Elle ajoute tout bas :
— Je l'espère de tout coeur en tout cas.
— Que dis-tu ma chérie ?
— Rien d'important Mère ! Mais comment se fait-il que madame Bons sache que c'est avec moi que le Prince a dansé ? J'étais masquée et je ne connaissais quasiment personne.
— Eh bien, tu as rejoint ton frère à l'issue de cette danse, n'est-ce pas ? Les gens ont dû faire l'association.
Après une hésitation, elle ajoute :
— Il se peut aussi que je l'aie évoqué devant quelques-unes de mes amies.
— Mère ! réprouve Etna.
— J'ai bien le droit d'être fière, non ? Allez ! Mettons-nous en route, il est grand temps !

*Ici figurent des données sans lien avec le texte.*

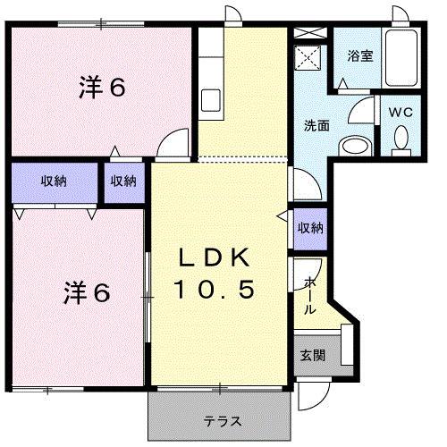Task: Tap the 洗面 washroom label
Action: [x=316, y=125]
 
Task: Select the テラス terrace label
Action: [x=219, y=421]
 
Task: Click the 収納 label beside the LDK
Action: [x=310, y=228]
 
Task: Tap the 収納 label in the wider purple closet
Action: [x=53, y=181]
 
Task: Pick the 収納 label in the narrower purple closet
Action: [x=123, y=181]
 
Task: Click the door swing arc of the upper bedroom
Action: [x=175, y=143]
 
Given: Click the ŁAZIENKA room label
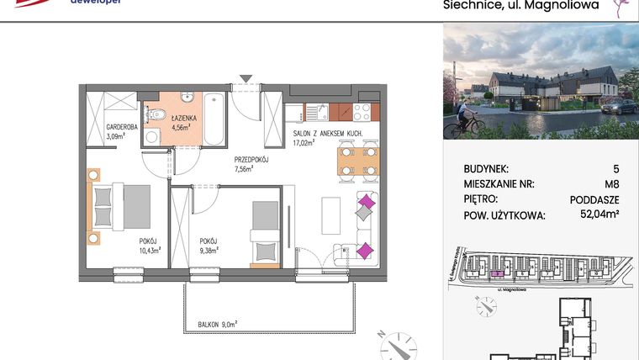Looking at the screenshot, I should [x=183, y=119].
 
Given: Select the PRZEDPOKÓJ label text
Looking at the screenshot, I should [x=251, y=158].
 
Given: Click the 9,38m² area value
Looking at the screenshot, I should [x=209, y=249].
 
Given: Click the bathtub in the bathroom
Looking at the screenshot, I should [x=214, y=119].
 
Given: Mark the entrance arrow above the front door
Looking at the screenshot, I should [x=245, y=79].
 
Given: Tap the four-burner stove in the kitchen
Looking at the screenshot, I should [x=362, y=110].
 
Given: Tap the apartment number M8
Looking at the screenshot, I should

Devant l'immense parc et la somptueuse demeure des Bons, les yeux des deux femmes brillent. La famille Vas est certes réputée, mais sa richesse est sans commune mesure avec celle de leurs hôtes du jour. L'imposante bâtisse, plus proche du château que de la maison familiale, est entourée d'un terrain d'une centaine d'hectares clos par d'épais murs qui recèlent de ravissants jardins de style Renaissance italienne.
Sur le perron, la maîtresse de maison les accueille chaleureusement :
— Madame et Mademoiselle Vas, quelle joie de vous recevoir ! Les autres invités sont arrivés, il ne manquait plus que vous.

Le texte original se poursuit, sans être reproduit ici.